- Born: February 1, 1992 (age 34) Los Angeles, California, U.S.
- Occupations: Comedian, actress
- Notable work: Unicorn Store, Abby's, Reboot, Abbott Elementary, Atypical
- Spouse: Hailey Chavez ​(m. 2022)​
- Father: Jay Behpoornia

= Kimia Behpoornia =

American comedian and actress

Kimia Behpoornia is an American comedian and actress. She is best known for her performances in Unicorn Store, Abby's, Reboot, Abbott Elementary and Atypical.

==Early life==
Behpoornia was raised in Los Angeles. Her parents immigrated to the United States from Iran. She began improvising in elementary school and was later a member of Second City Los Angeles' Teen Troupe. Behpoornia attended college at UCLA.

==Career==
She has improvised at theaters in Los Angeles including ComedySportz LA, Upright Citizens Brigade, and Westside Comedy Theater.
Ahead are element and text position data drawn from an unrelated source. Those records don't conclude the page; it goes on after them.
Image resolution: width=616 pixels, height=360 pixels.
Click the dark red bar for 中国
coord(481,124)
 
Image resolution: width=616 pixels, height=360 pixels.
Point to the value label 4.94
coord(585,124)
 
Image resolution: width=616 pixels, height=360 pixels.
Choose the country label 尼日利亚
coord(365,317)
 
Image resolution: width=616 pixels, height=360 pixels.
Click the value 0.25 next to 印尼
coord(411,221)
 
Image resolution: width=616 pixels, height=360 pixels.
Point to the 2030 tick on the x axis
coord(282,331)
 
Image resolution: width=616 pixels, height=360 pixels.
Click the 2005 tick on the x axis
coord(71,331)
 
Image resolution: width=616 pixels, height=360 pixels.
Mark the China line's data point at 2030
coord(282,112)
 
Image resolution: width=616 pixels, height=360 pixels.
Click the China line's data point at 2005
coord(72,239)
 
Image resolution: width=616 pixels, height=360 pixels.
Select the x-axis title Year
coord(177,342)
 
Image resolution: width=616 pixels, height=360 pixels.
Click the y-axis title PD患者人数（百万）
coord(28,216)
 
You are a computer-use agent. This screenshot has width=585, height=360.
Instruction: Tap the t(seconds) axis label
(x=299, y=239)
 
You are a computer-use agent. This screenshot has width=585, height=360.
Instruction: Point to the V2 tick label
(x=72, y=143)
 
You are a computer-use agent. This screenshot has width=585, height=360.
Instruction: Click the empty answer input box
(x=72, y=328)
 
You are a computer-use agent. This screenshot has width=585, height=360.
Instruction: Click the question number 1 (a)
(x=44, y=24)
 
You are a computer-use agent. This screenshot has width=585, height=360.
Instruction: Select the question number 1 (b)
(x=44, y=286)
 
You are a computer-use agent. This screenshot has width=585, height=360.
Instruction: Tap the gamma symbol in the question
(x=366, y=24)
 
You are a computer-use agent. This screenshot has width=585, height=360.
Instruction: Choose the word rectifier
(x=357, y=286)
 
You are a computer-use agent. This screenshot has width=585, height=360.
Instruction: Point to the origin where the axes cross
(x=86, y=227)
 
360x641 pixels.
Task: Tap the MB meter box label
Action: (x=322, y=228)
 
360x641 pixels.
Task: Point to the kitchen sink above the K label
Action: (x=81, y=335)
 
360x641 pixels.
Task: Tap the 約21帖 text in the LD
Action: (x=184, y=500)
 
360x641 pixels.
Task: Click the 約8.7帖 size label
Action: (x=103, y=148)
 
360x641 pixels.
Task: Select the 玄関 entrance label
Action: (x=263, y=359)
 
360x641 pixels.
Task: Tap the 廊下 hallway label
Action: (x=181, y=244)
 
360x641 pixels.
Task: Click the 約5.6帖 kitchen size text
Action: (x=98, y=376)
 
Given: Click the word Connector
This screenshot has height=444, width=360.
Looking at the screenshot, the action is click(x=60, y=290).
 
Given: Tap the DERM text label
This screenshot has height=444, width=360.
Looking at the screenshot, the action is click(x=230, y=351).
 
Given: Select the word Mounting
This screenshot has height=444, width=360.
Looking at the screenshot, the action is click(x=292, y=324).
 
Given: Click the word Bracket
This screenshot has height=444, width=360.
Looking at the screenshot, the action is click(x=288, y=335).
Behpoornia gained wider prominence for her performance in Brie Larson's film Unicorn Store. She was a main cast member on the series Abby's. She also acted in series Good Trouble, Hacks, Atypical, Lucifer, Reboot, and the film My Divorce Party. She frequently appears in Dropout series such as Make Some Noise and Very Important People. She was a recurring cast member in season 3 and a guest cast member in season 5 of Abbott Elementary as Emily, one of Janine's new coworkers at the school district. She is a voice actor for the PBS animated series City Island.

In 2024, she starred as a main character in the ABC pilot Forgive & Forget. She is a co-star in the upcoming horror comedy feature film Best Friends Forever.

==Personal life==
Behpoornia is queer, and has been married to Hailey Chavez since 2022.